Although the COVID-19 pandemic continues to be the number one item on the global agenda, climate change, cyberterrorism (including the spread of misinformation on social media) and global and regional geopolitical uncertainties and threats continue to raise concerns amidst the global pandemic.
However, the day the effects of the pandemic begin to wane, a rather difficult challenge awaits the world economy: the global debt spiral. Global debt, which is expected to reach $300 trillion, or 365% of global gross domestic product (GDP), by the end of 2021, scares many international institutions.
Global debt, which was $260 trillion when the pandemic broke out at the beginning of 2020, has already reached $290 trillion by the autumn of 2021. With an increase of $3 trillion, global debt, which was $242 trillion in 2017, reached $245 trillion in 2018 and $257 trillion in 2019.
It then jumped to $281 trillion by the end of 2020 after the pandemic began, having been $259.7 trillion at the end of the first quarter of 2020. Then, at the end of the first quarter of 2021, it had increased by almost $30 trillion in one year, reaching $288.7 trillion. Roughly $5 trillion of this $30 trillion increase came from households. $8 trillion of it was from the real sector, while $3 trillion was from the financial sector. A debt increase of roughly $14 trillion was on the public side, led by the borrowing of developed economies.

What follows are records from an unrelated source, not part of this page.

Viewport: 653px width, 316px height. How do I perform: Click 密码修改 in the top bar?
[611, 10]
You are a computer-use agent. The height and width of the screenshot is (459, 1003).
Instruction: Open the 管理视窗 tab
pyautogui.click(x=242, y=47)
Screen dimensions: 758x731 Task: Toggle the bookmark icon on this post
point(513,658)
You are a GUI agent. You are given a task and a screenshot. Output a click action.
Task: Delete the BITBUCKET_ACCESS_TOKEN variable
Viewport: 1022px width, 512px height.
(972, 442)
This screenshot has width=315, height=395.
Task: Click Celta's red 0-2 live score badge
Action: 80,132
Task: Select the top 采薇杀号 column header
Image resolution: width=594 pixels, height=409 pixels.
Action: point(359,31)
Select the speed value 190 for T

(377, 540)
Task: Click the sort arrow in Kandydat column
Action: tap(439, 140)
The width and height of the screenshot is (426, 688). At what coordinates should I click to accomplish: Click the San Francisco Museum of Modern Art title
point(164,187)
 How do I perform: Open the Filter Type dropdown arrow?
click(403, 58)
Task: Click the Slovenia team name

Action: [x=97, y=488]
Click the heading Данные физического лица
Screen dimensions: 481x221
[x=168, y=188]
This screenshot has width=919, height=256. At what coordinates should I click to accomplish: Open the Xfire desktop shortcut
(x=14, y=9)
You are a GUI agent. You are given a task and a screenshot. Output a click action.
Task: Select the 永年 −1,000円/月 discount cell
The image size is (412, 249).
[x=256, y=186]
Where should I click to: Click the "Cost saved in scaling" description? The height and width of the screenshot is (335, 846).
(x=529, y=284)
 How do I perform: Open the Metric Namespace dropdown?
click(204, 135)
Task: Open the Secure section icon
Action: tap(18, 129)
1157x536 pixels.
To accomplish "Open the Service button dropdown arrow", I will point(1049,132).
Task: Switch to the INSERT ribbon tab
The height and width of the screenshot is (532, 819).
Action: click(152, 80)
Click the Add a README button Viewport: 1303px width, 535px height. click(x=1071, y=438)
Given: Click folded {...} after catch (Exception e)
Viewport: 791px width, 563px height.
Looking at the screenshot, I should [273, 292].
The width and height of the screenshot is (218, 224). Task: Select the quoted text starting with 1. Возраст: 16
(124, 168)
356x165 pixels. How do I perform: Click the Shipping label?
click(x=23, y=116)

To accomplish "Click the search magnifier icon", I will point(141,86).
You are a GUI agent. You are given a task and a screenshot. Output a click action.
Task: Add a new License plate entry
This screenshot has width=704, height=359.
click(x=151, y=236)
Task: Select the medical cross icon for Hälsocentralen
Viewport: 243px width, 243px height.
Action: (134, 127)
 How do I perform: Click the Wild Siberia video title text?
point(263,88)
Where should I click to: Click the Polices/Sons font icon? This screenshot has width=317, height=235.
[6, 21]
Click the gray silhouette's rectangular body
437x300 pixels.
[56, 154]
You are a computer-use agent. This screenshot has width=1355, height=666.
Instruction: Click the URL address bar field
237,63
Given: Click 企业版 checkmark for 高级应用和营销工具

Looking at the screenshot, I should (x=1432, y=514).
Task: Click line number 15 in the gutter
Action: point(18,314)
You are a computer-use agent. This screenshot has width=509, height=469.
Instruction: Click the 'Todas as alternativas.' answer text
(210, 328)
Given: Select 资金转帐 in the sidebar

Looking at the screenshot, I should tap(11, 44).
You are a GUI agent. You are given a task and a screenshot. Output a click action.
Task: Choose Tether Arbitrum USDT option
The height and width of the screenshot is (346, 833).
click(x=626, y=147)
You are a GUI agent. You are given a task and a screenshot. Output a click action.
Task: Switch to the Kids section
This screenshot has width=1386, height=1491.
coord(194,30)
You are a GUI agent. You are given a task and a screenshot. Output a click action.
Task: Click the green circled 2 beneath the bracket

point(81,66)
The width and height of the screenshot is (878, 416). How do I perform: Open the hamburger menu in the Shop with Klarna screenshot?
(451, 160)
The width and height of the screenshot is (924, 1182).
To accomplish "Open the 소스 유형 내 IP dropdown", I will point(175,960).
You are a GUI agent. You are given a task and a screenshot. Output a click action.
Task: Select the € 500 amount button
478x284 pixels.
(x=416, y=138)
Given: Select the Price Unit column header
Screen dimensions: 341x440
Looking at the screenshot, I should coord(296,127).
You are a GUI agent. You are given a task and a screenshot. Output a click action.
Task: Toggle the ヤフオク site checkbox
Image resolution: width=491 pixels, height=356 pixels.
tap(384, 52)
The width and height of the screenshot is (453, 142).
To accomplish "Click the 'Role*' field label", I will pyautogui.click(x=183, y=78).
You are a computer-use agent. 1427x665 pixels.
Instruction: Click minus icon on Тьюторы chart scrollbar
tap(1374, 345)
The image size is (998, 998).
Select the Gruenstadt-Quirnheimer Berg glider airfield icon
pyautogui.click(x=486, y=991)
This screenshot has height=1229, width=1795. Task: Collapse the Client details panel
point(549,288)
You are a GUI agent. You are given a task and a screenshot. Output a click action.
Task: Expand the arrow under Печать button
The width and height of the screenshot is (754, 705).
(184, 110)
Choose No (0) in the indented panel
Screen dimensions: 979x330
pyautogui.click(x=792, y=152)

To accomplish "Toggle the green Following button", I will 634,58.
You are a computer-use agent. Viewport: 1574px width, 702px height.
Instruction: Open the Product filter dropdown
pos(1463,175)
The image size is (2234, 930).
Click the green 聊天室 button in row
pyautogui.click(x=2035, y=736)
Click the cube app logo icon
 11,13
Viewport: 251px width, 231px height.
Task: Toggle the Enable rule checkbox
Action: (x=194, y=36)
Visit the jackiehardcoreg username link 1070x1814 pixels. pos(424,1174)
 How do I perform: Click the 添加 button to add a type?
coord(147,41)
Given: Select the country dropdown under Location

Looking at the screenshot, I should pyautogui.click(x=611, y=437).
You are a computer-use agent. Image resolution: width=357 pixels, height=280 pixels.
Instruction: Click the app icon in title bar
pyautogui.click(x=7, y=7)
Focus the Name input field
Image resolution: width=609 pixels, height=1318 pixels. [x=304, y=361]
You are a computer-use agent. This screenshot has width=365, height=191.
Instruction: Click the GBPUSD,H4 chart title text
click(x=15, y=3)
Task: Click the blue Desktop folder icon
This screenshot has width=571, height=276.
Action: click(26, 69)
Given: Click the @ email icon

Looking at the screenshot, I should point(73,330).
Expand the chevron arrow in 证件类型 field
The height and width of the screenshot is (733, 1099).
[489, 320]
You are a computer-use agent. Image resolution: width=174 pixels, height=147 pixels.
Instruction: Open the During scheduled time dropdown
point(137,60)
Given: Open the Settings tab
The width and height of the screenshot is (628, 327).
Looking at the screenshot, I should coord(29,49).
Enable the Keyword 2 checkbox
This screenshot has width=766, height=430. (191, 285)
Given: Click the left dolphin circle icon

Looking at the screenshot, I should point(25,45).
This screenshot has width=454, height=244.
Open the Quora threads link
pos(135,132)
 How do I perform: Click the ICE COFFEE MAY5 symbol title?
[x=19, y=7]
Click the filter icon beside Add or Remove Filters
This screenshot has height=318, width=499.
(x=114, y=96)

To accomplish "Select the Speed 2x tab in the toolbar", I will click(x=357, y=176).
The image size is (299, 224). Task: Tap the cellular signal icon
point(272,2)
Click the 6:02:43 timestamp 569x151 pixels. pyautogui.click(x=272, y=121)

The least developed countries group, which represents 13% of the world's population, also contains 38% of the world's poorest population. Sadly, since the pandemic broke out, the number of impoverished people, those earning less than TL 500 ($59) per month, has increased by 35 million in the 48 least developed countries, where 280 million very poor people are already struggling to survive.
Therefore, with these countries completely losing their ability to pay their current debts, the declaration of a global moratorium and the restructuring of the debts of these countries could be discussed. Perhaps a significant portion of the debts of said countries could be shaved or written off.
From 2019 to the end of March 2021, while the ratio of Greece's total debt to GDP increased by 65%, Singapore's increased by 60%, Spain’s by 57%, Canada and France's by 54%, that of Greek Cypriots by 50%, Italy, the United Kingdom and Japan's by 40% and the U.S.'s by 37%.
In other words, while the total debt/GDP ratio of the U.S. was 108.19% at the end of 2019, it reached 127.65% at the end of the first quarter of 2021. The latest report of the U.S. Congressional Budget Office (CBO) shows that, as federal budget revenues are not sufficient to finance federal budget expenditures that will reach $6.8 trillion by the end of 2021, the fiscal revenue deficit to be financed by the U.S. Federal Reserve will exceed $3 trillion.
While the global debt spiral has made all international economic institutions and central banks pessimists, Turkey's EU-defined public debt to GDP ratio, which was 32.5% in 2019, is expected to regress to 36.6% in 2021 after increasing to 39% in 2020.
The rate of increase is only 11.2%. I hope Turkey's positive growth success and records during the 2020-2023 pandemic period thanks to its fiscal discipline will never be forgotten.